A poca distancia de estos terrenos, al otro lado de Guadalmar y de la desembocadura del Guadalhorce, la ciudad ya dispone de terrenos donde la concentración de instalaciones deportivas es alta: Pabellón Martín Carpena, estadio de Atletismo, macrocentro acuático bautizado como Inacua, donde también hay gimnasios y espacios para fitness  y otras actividades deportivas… Además, quedan allí terrenos que se podrían dedicar a estos fines futbolísticos, como es el caso de las instalaciones que mantiene LIMASA en el camino de la Térmica u otros terrenos adyacentes no ocupados aún y cercanos a la zona de playa. Tal ubicación ya ha quedado rodeada  por el crecimiento residencial de la ciudad hacia el oeste y por tanto no tiene el interés de conservación que sí presenta Arraijanal. No sé si sería de interés para el jeque, pero desde luego, sí convendría más al interés general.

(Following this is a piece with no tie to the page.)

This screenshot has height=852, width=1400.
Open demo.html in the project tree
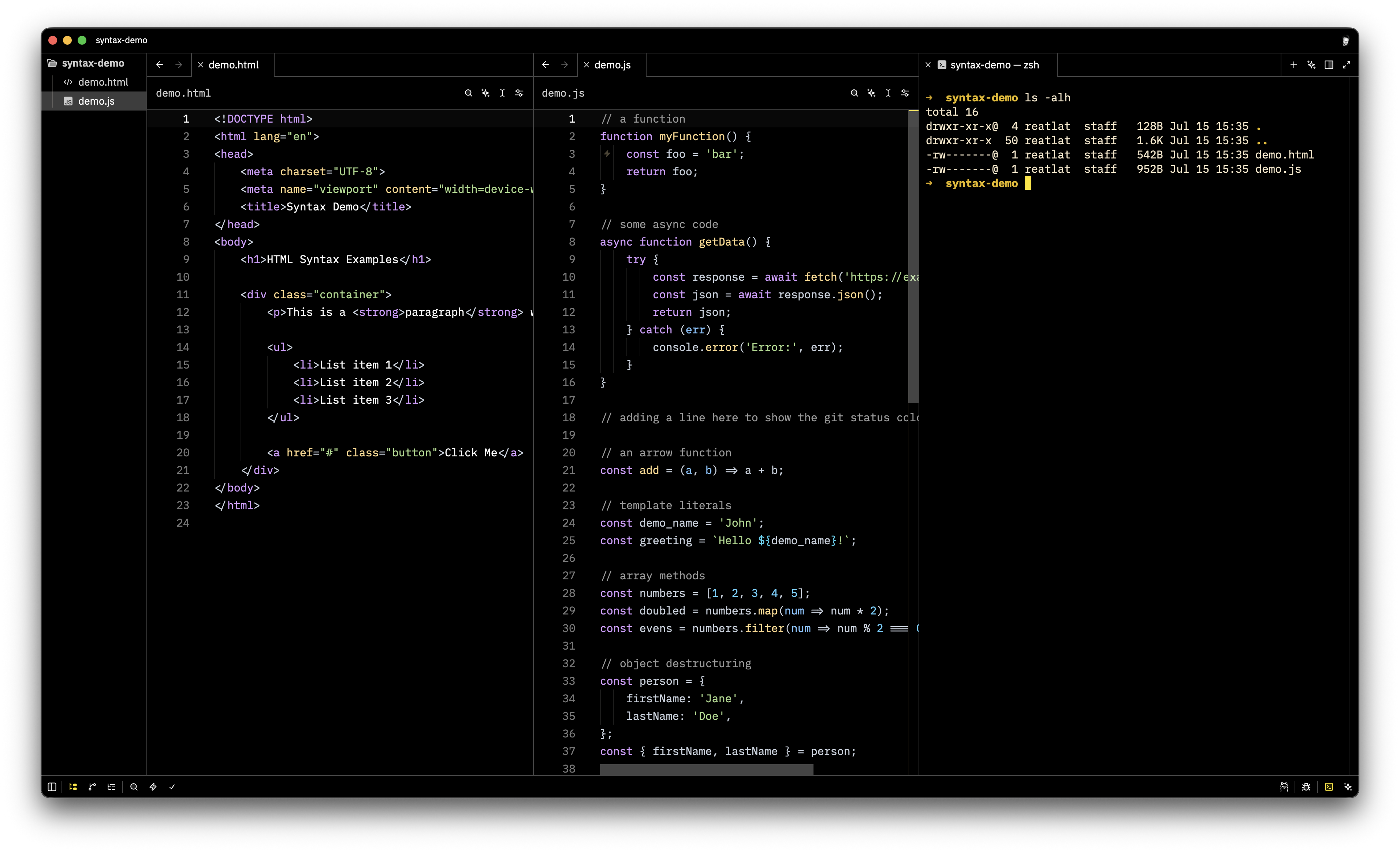click(x=103, y=82)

Esos terrenos, solo por poner un ejemplo de ubicaciones alternativas, nos ofrecerían una estupenda ciudad deportiva. Y permitiría aliviar la presión, ya bastante alta sobre el litoral metropolitano, al menos en esa pequeña zona al poniente del monumento de la desembocadura del río Guadalhorce.  No conozco el motivo que tiene el jeque para preferir  la ubicación de Arraijanal, pero desde luego, el interés general no es  colmar las apetencias de éste. Cuando  menos,  se debería  minimizar la afectación al territorio que nos queda en el litoral y ofrecer a Abdulá Al Thani otra ubicación más  acorde al “interés general”.  Sin embargo, es el Ayuntamiento de Málaga el que se mueve, para obtener una  parcela privada (más digna de ser protegida que impermeabilizada), que  será cedida a otro privado para que construya un equipamiento privado.

Para los técnicos especialistas en Medio Ambiente de la Junta de Andalucía, Arraijanal alberga comunidades vegetales incluidas en la Directiva Europea de Hábitats. Además, cumple una importante función de colchón amortiguador de impactos hacia el Paraje Natural de la Desembocadura del Guadalhorce. Además, se han encontrado restos arqueológicos de interés, que habrían de conservarse en el mismo lugar.

Vecinos de la zona,  movimientos sociales y partidos como EQUO Málaga, apoyan la creación del parque marítimo terrestre y arqueológico de Arraijanal, que se recuperen las ruinas de un antiguo puerto pesquero romano y se conecte con el paraje natural de la desembocadura del Guadalhorce y el antiguo campamento Benítez, recuperando el yacimiento fenicio del Cerro del Villar.

Ese sería un futuro para el espacio litoral de Arrajainal más acorde al interés general.

Artículo publicado originalmente en el El Blog Sostenible el 12/09/2014.